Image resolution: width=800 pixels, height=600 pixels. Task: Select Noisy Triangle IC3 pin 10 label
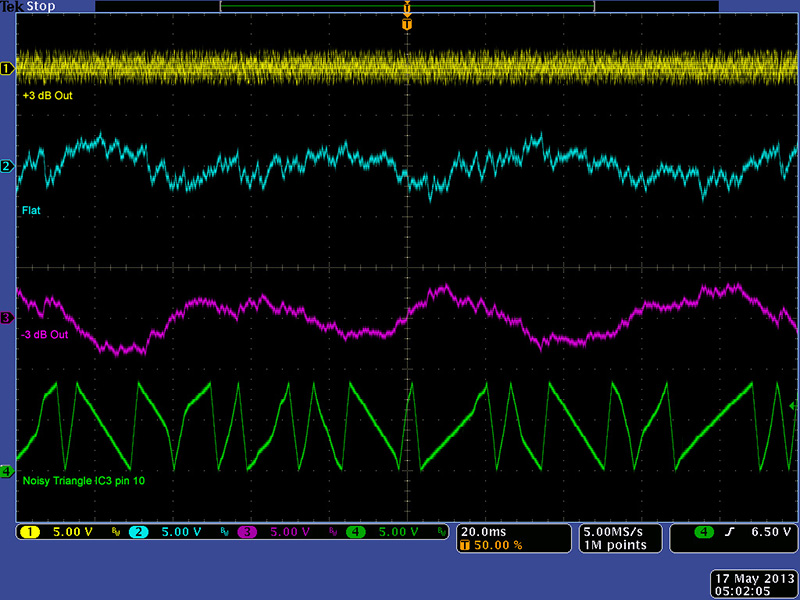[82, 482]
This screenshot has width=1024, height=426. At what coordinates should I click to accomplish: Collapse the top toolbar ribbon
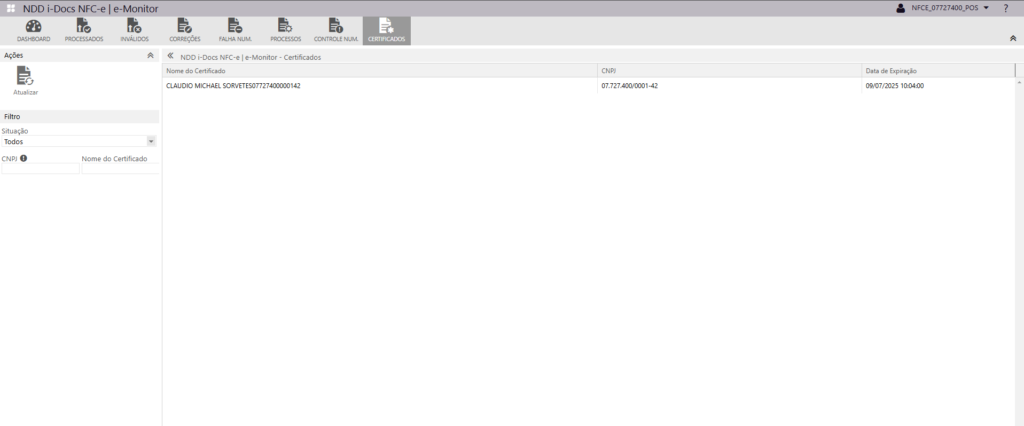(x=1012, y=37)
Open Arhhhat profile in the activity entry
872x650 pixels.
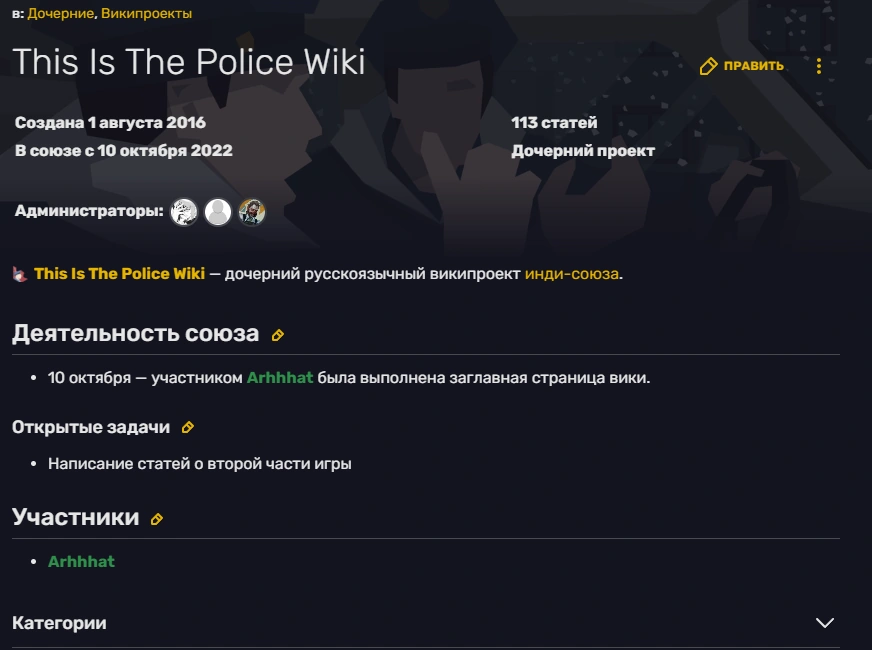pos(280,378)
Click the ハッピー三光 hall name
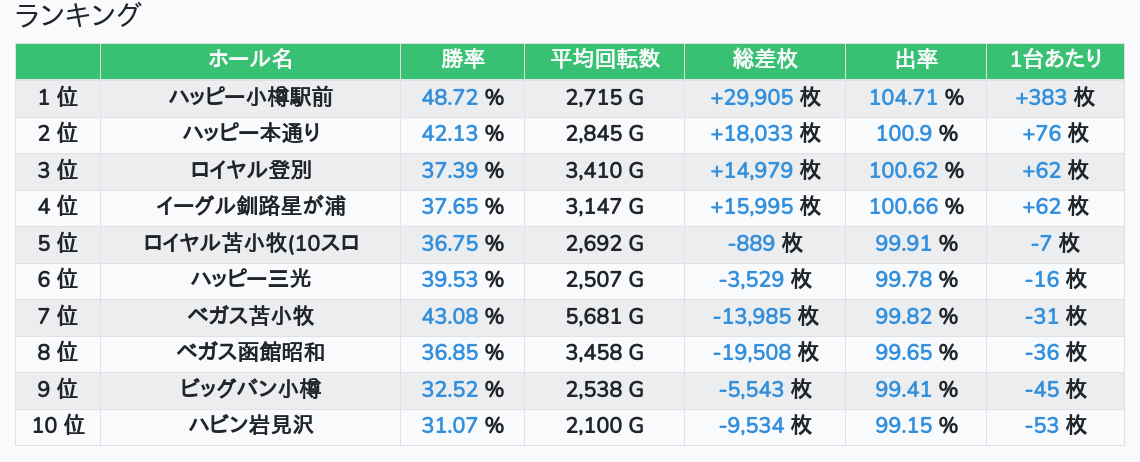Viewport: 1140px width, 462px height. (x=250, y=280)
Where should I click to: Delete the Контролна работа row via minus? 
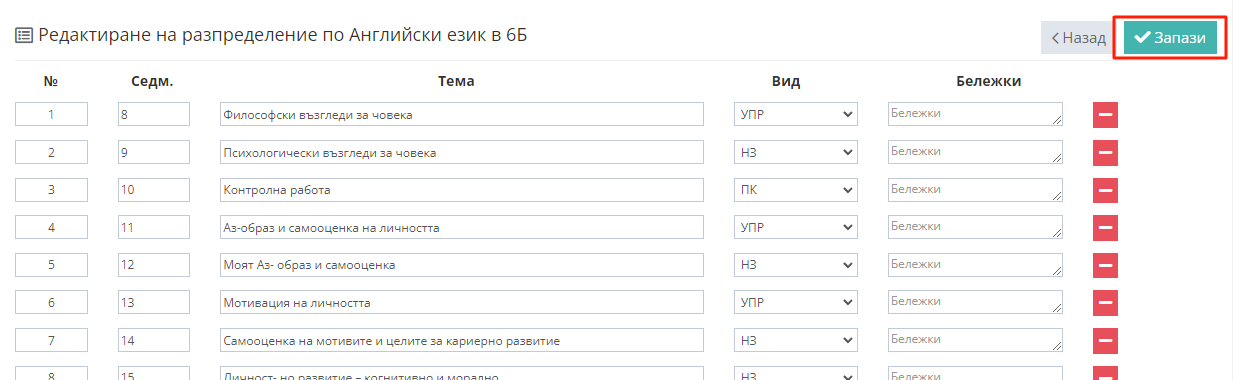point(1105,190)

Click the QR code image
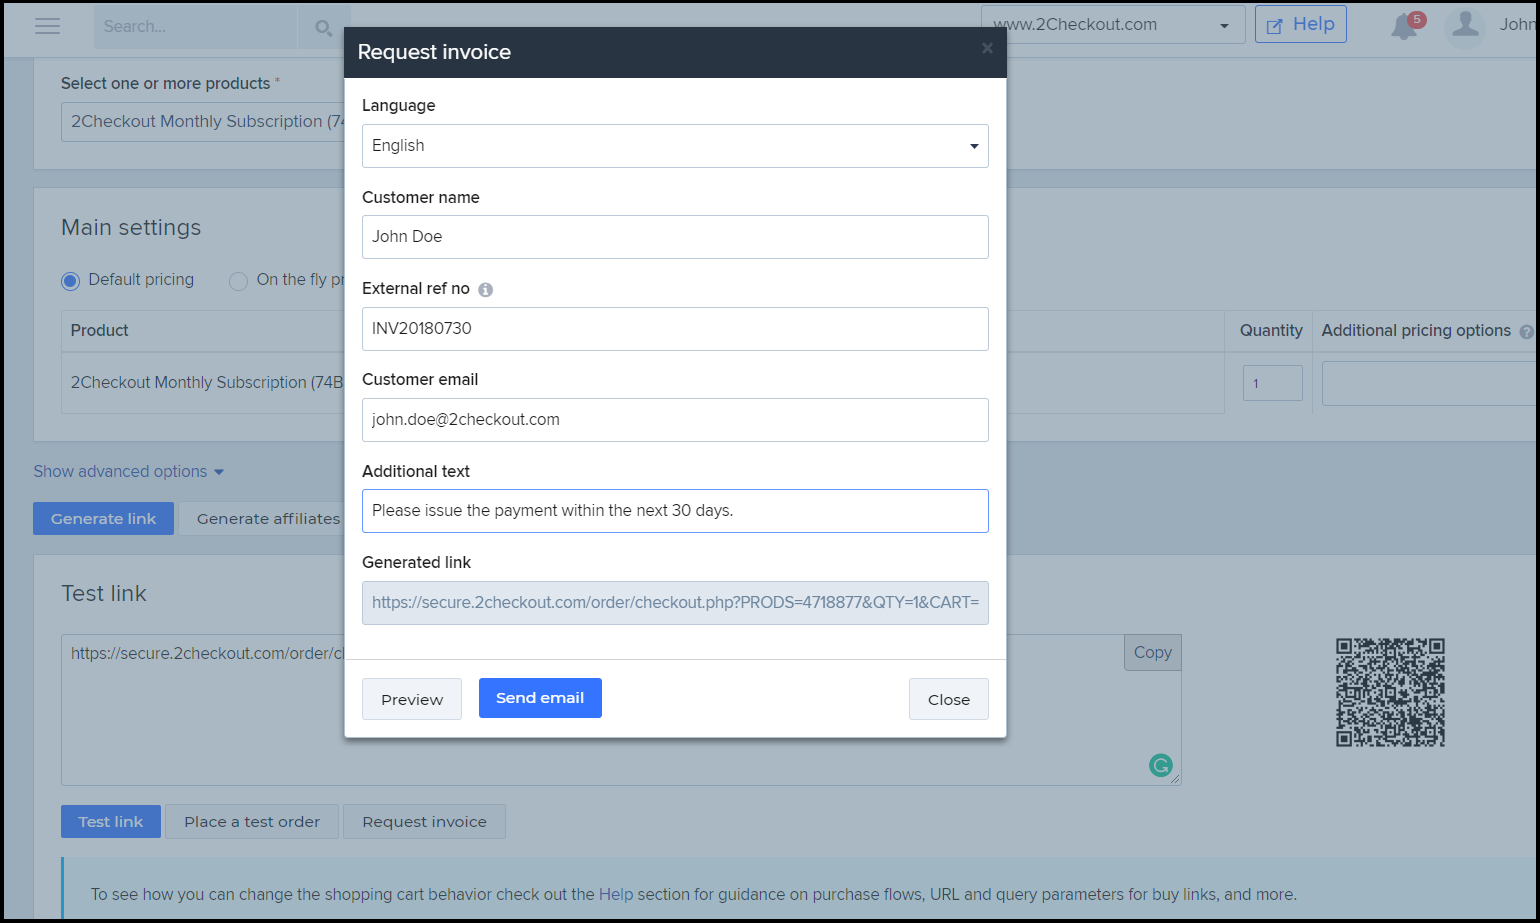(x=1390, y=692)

...

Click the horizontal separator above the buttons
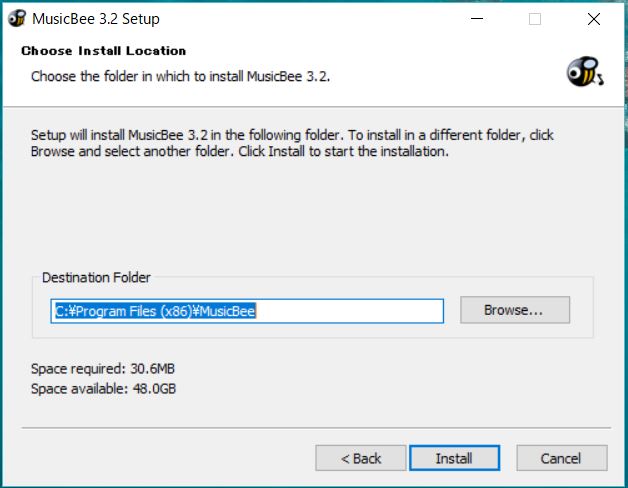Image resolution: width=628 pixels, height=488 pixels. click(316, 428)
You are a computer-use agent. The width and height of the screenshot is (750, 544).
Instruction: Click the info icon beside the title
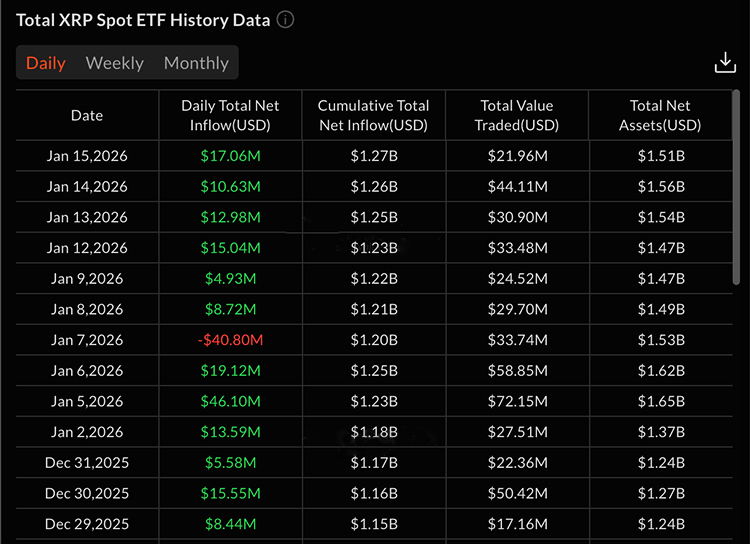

==

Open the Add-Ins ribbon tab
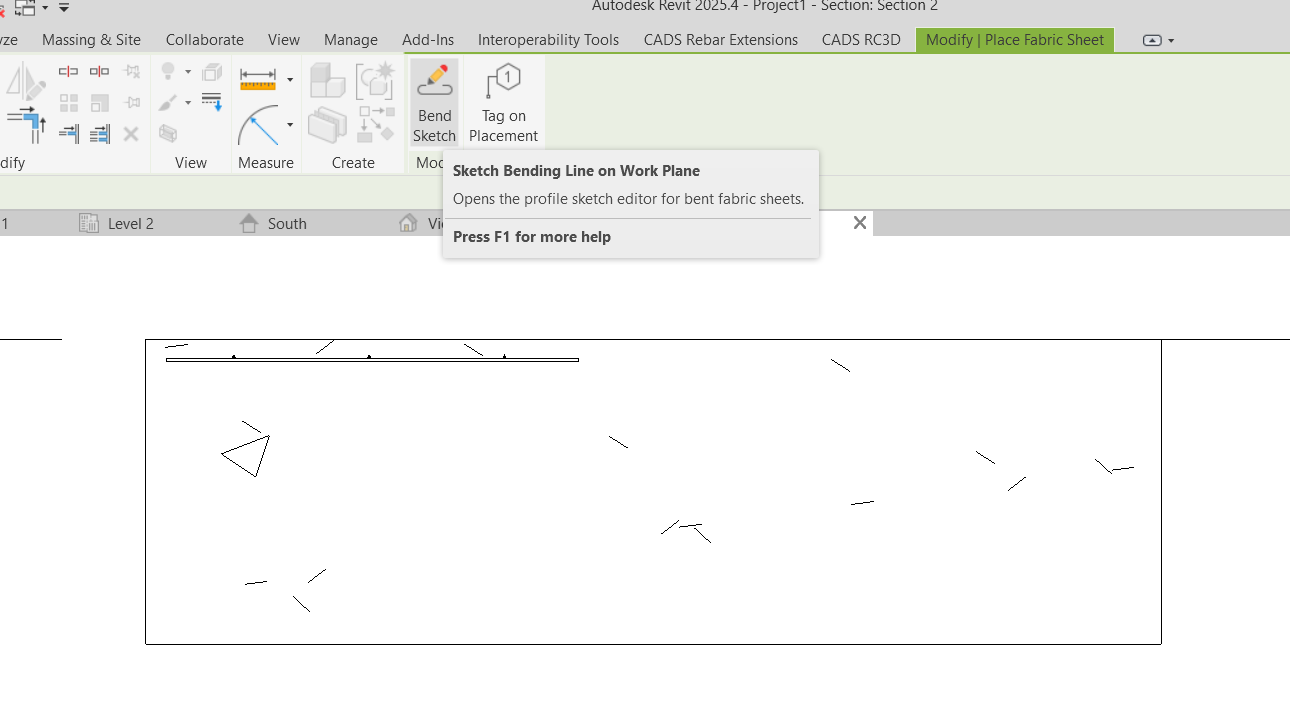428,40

### PROBLEM DESCRIPTION
Starting at the line with "You are a computer-use" and ending at the line with "Instruction: Click the", print each line of the listing above exactly, with no other lines.

### TASK OUTPUT
You are a computer-use agent. The width and height of the screenshot is (750, 544).
Instruction: Click the info icon beside the title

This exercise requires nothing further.